Cidades Ilhabela

Justiça condena Colucci a quatro anos de prisão e a perda dos direitos políticos por cinco anos

Por Salim Burihan

A justiça de Ilhabela condenou o ex-prefeito Toninho Colucci  a quatro anos e seis meses de prisão, em regime semiaberto e a perda dos direitos políticos por cinco anos. Sua esposa Lúcia Colucci também foi condenada três anos e dois meses, pena substituída por prestação de serviços à comunidade.

Colucci e a esposa foram condenados em primeira instância em ação proposta pelo MP(Ministério Público) em 2018. O MP acusou Colucci pelo fato dele colocar a sua mulher para trabalhar no gabinete em 2009, quando era prefeito de Ilhabela. Lúcia era dentista concursada e efetiva da prefeitura.

O juiz Vitor Hugo Aquino de Oliveira, de Ilhabela, decidiu pela condenação de Colucci e sua esposa no dia 1º de fevereiro. Em sua decisão, o juiz ainda cobrou R$ 156.075,02 de ressarcimento aos cofres públicos de Ilhabela.

O juiz concedeu o benefício de recurso em liberdade, diante da inexistência, no presente momento, de fundamentado para decretação preventiva dos réus. Ocorrendo o trânsito em julgado, o juiz determinou que seja comunicada  à Justiça Eleitoral e a execução da pena imposta. Ainda cabem recursos a decisão proferida pelo juiz..

Colucci

O ex-prefeito Colucci afirmou que ainda não foi notificado da decisão do juiz. Ele, no entanto, considerou absurda a decisão. “Vamos recorrer ao TJ e se preciso ao STJ. Vamos reverter a decisão e fazer valer a justiça”, comentou.

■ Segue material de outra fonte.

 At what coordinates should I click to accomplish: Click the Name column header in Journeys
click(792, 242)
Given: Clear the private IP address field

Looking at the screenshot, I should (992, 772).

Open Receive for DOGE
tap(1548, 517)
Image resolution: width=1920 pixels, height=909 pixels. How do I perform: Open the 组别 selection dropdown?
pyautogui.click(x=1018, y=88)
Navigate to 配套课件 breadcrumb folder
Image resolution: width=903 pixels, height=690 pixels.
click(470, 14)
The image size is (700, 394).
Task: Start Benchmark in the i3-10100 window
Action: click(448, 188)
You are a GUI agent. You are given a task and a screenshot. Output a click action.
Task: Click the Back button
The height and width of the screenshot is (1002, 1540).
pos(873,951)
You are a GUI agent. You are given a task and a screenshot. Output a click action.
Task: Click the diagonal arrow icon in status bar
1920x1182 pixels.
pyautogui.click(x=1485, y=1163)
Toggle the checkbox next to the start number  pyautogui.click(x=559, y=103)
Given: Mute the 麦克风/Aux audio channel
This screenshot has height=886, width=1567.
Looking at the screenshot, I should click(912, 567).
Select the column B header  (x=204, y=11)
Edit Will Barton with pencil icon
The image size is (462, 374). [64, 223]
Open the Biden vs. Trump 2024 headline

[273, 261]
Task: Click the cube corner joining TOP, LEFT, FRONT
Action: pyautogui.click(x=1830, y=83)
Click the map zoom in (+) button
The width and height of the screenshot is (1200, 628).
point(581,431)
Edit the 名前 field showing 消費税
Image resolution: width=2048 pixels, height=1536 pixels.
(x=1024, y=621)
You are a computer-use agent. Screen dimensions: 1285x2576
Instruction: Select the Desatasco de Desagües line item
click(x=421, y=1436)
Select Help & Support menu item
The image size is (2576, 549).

Segundo Colucci, sua esposa foi transferida para o gabinete, na época, para dar assessoria nas questões ligadas a saúde, sem ocorrer qualquer remuneração extra. Segundo ele, ela recebia como dentista concursada e efetiva e teria prestado ótimos serviços.

Na segunda gestão de Colucci, Lúcia foi nomeada Secretária de Saúde de Ilhabela. “Ocorreram questionamentos pelo MP, mas revertemos no TJ. Ela fez uma excelente gestão como secretária de Saúde”, comentou. Lúcia Colucci se aposentou em 2017.

O processo do MP, segundo ele, teve dois desdobramentos. “Um na esfera Cível, que conseguimos reverter quase que em sua totalidade e que não oferece riscos a uma possível candidatura”, afirmou.

O outro, na esfera Criminal, que é justamente a condenação proferida no dia 1º de fevereiro. “Estamos tranquilos e vamos recorrer. Não ocorreu nenhum dolo aos cofres públicos. Minha mulher tinha 24 anos de prefeitura quando foi me assessorar no gabinete, recebendo o mesmo salário que recebia como dentista”, contou.